INPUT RECORDS –
__________________________________________________

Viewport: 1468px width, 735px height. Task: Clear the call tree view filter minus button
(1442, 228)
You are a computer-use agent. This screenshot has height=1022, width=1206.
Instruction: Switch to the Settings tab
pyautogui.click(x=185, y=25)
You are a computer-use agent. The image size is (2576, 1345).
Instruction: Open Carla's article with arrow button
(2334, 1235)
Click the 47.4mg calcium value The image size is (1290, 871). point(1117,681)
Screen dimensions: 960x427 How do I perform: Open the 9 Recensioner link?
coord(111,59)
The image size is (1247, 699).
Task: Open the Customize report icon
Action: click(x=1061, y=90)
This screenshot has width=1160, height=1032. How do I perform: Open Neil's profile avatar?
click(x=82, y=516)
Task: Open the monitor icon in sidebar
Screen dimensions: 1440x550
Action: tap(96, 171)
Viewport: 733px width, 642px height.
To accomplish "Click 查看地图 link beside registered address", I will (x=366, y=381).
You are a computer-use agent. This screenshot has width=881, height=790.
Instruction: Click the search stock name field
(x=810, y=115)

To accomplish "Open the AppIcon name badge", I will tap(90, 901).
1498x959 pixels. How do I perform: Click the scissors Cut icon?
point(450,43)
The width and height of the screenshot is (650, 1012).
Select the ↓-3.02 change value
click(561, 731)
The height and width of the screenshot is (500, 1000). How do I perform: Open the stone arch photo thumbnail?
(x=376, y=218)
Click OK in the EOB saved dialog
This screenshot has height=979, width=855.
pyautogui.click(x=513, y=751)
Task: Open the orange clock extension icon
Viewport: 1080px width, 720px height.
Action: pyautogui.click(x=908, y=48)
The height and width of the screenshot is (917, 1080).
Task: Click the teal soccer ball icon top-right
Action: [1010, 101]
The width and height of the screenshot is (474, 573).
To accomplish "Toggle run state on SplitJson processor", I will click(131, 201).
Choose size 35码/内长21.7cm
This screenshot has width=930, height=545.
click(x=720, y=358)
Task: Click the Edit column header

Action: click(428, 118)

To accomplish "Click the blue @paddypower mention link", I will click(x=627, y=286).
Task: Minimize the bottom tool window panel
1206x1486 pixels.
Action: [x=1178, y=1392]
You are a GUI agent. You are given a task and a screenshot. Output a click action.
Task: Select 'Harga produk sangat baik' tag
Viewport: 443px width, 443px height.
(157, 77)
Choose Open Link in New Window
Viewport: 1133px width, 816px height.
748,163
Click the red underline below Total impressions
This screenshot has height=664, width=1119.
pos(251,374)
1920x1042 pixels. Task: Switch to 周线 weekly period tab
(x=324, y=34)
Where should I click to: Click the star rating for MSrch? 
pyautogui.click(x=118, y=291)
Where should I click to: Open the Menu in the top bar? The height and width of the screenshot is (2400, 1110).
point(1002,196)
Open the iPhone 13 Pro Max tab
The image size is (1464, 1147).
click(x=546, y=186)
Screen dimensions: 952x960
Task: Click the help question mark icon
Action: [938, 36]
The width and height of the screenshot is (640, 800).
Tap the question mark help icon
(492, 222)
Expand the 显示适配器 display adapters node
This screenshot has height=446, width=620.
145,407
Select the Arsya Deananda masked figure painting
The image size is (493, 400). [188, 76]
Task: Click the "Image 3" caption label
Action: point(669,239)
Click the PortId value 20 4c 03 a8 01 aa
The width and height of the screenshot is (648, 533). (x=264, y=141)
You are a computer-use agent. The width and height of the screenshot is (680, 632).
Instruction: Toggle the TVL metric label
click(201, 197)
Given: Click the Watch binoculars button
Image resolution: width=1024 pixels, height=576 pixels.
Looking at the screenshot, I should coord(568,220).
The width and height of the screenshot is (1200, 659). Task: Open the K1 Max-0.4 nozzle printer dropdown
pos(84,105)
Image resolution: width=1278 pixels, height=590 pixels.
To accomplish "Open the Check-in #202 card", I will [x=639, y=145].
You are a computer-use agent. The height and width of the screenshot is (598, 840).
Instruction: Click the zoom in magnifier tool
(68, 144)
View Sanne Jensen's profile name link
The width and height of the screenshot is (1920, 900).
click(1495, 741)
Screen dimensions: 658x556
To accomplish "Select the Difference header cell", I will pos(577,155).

__________________________________________________

PROBLEM REQUIREMENTS –
In the listing above, find the line with "has height=1022, width=1206." and the line with "Click the 47.4mg"; output exactly those lines and all lines between them.

SOLUTION FOR THIS TASK –
You are a computer-use agent. This screenshot has height=1022, width=1206.
Instruction: Switch to the Settings tab
pyautogui.click(x=185, y=25)
You are a computer-use agent. The image size is (2576, 1345).
Instruction: Open Carla's article with arrow button
(2334, 1235)
Click the 47.4mg calcium value The image size is (1290, 871). point(1117,681)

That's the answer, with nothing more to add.